**Problema proposto a:**
Ricopia senza modifiche le righe del dataset a partire dalla prima fino a quella che contiene "Přihlásit se (941, 44)", inclusa.

**Estratto:**

^^^^^^^^

BETLEMME, PALESTINA OCCUPATA – Il Natale è tornato a Betlemme, dopo due anni in cui le autorità locali avevano deciso di sospendere le celebrazioni in solidarietà alla popolazione palestinese della Striscia. Uno dei luoghi simbolo dell’identità cristiana, dove nacque Gesù Cristo, è tornato a risplendere in questi giorni, dopo due anni di buio, dove l’assenza di fedeli e turisti pesa enormemente sull’economia cittadina. Sono centinaia le persone che si sono radunate la sera del 24 dicembre nella piazza della Mangiatoia, davanti la Basilica della Natività, dopo una processione per le vie della città. Un concerto dal vivo, banchetti, e un enorme albero di Natale ha accompagnato i credenti riuniti per celebrare il Natale per la prima volta dall’inizio dal ottobre 2023. Un’evento che accende la luce sulla comunità palestinese di religione cristiana, circa 50.000 persone che da secoli vivono in pace con la comunità musulmana ed oggi soffrono, come tutti i palestinesi, le violenze della polizia e dei coloni israeliani, che non si sono placate nemmeno nei giorni del Natale.

^^^^^^^^

**Problema proposto b:**
Secondo l'estratto, di quante persone si compone all'incirca la comunità palestinese di religione cristiana?

**Voci tratte da un dataset:**

^^^^^^^^

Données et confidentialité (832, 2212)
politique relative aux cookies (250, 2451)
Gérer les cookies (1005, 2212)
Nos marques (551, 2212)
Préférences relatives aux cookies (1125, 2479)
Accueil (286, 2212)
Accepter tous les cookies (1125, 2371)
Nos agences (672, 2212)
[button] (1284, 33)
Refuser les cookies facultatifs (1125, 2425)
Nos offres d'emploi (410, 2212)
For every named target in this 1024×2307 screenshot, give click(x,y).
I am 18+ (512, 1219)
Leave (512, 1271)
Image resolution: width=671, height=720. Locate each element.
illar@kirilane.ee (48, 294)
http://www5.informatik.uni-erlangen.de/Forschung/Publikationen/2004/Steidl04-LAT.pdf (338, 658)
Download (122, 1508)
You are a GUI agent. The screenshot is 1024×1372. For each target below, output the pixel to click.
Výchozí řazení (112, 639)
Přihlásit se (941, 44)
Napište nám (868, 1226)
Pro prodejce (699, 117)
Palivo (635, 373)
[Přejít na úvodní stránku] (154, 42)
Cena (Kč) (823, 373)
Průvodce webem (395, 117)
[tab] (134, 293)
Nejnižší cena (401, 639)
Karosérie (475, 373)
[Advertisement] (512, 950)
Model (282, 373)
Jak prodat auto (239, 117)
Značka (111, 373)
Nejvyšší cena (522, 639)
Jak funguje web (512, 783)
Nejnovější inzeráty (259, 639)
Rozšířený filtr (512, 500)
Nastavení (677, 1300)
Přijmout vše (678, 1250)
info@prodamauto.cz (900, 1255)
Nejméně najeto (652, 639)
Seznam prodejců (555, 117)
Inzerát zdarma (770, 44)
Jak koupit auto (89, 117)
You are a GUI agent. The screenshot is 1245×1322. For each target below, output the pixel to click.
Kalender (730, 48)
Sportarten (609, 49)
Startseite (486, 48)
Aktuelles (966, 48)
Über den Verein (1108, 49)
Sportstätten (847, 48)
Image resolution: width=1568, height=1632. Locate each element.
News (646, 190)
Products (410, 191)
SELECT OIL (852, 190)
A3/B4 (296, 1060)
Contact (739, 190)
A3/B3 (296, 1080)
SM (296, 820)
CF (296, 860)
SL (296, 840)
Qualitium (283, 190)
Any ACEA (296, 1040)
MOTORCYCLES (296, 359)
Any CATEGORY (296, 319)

^^^^^^^^

**Risposta completa a:**
Données et confidentialité (832, 2212)
politique relative aux cookies (250, 2451)
Gérer les cookies (1005, 2212)
Nos marques (551, 2212)
Préférences relatives aux cookies (1125, 2479)
Accueil (286, 2212)
Accepter tous les cookies (1125, 2371)
Nos agences (672, 2212)
[button] (1284, 33)
Refuser les cookies facultatifs (1125, 2425)
Nos offres d'emploi (410, 2212)
For every named target in this 1024×2307 screenshot, give click(x,y).
I am 18+ (512, 1219)
Leave (512, 1271)
Image resolution: width=671, height=720. Locate each element.
illar@kirilane.ee (48, 294)
http://www5.informatik.uni-erlangen.de/Forschung/Publikationen/2004/Steidl04-LAT.pdf (338, 658)
Download (122, 1508)
You are a GUI agent. The screenshot is 1024×1372. For each target below, output the pixel to click.
Výchozí řazení (112, 639)
Přihlásit se (941, 44)

**Risposta completa b:**
Circa 50.000 persone.